3 月20 日にタイ下院が解散され、小選挙区400 議席、比例代表100 議席の計500 議席を選ぶ総選挙が5 月14 日投開票で行われた。その結果、中央選挙管理委員会による翌15 日の選挙結果発表(非公式、開票率約98%)で革新的政策を掲げる野党(当時)・前進党が150 議席と大躍進を遂げ、第1党となる。タクシン元首相派の野党(同)・タイ貢献党が141 議席で次点となった。これに対し、親軍部の政権党(同)・国民国家の力党は41 議席と大きく後退。プラユット首相兼国防相(同)の所属するタイ団結立国党も36 議席と振るわなかった。結局、親軍部政権側にいた政党はすべて敗北という結果になった。投票率は75.22%となり、前回(2019 年)総選挙の74.87%を上回る過去最高を記録した。

4 月下旬、スアンドゥシット・ラチャパット大学が発表した世論調査結果では、「タイ貢献党」が41.37%の支持を得て一番人気。「前進党」は19.32%に止まっていたが、その後、タイ貢献党が親軍部政権との共闘の可能性を匂わせたことで支持率が低下。
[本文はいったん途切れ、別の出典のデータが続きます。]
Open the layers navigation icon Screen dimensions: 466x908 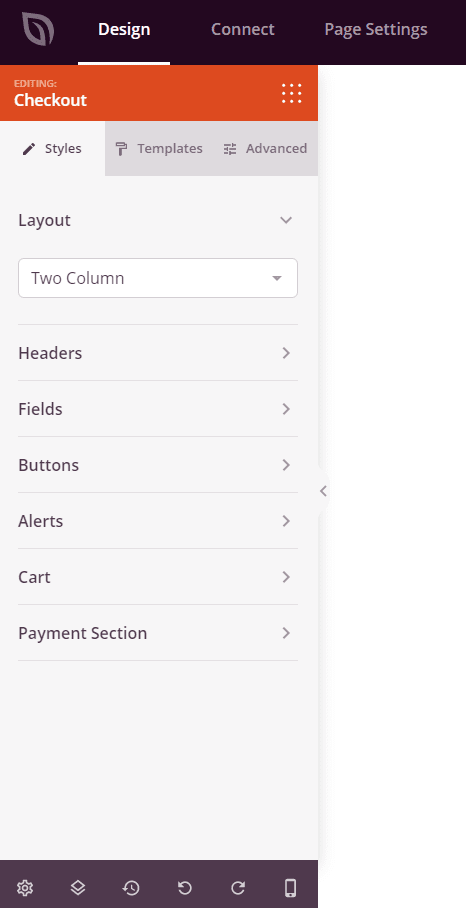(78, 887)
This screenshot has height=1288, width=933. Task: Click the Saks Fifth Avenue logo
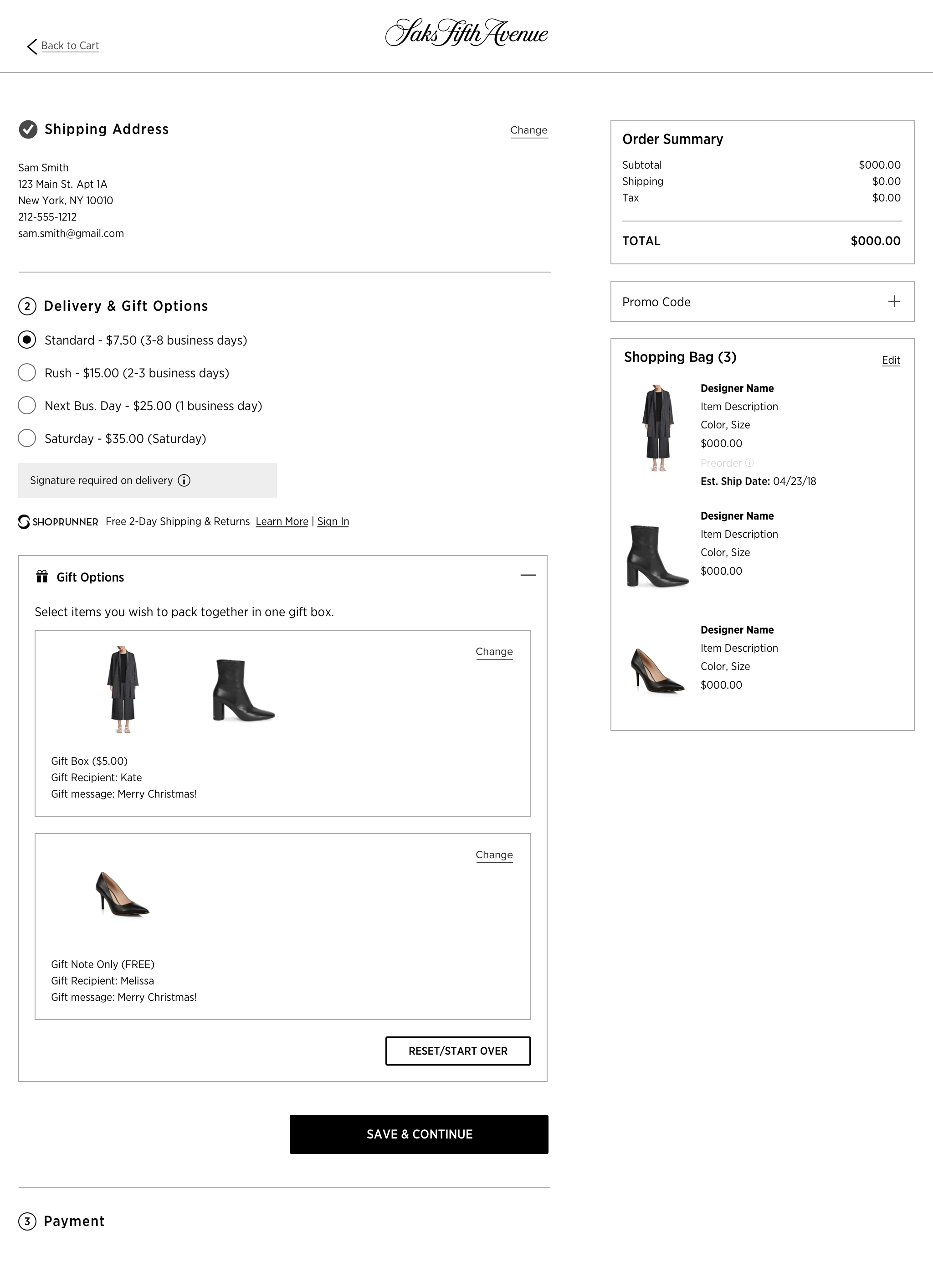[x=466, y=33]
逆に前進党の人気が高まっていった。

上院および親軍部政党が首相指名を阻止

ただ、総選挙で勝利した政党党首が首相に指名されるわけではないのが日本と違うところ。タイの憲法規定により2024年5月までは新下院議員500 人だけでなく、軍政下で選ばれた上院議員250 人も投票権を持ち、首相に指名されるためには上下両院議員の過半数の得票が必要となる。そして、親軍部派が大半を占める上院議員の多くが、前進党が不敬罪を規定した刑法112 条の改定を求めていることを理由に首相指名選挙でピタ同党党首に投票しないと明言することになった。

上院議員への対応に苦慮するなか、前進党のピタ党首は、タイ貢献党など野党(同)8 党による連立政権樹立構想を発表。議員数は下院過半数を超える313 人となり、通常なら安定多数で問題なく首相に指名される状況だった。しかし、親軍部政党の存続を狙う上院議員陣営は、ピタ党首に圧力をかける。まず、国民国の力党関係者が「ピタ党首は法律に違反してメディア株(4 万2000 株)を保有しながら総選挙に立候補した」として中央選挙管理委員会に訴えを起こす。ただ、ピタ党首は、父親が株式を保有したまま他界しているため自身は遺言執行人になったに過ぎず、株は相続していないと主張。前回(2019 年)の総選挙前に中央選管に説明して許可を得ていると説明した。このメディアはテレビ局iTV のことであるが、同局は休眠状態でメディア活動に現在従事しておらず、メディア株とはいえないとの見方も出ていた。

先行き不透明感が濃厚となるなか、第1回目の首相指名選挙が7 月13 日に行われるが、唯一立候補したピタ党首は上院議員249 人のうち13 人の支持しか受けることができず、首相指名獲得に失敗。上院議員の多くがピタ党首を支持しなかった理由として、前進党が不敬罪を規定した刑法112 条の改正を掲げていることを理由としているが、“本音”は親軍部政党の政権樹立を狙ったとの見方が支配的だ。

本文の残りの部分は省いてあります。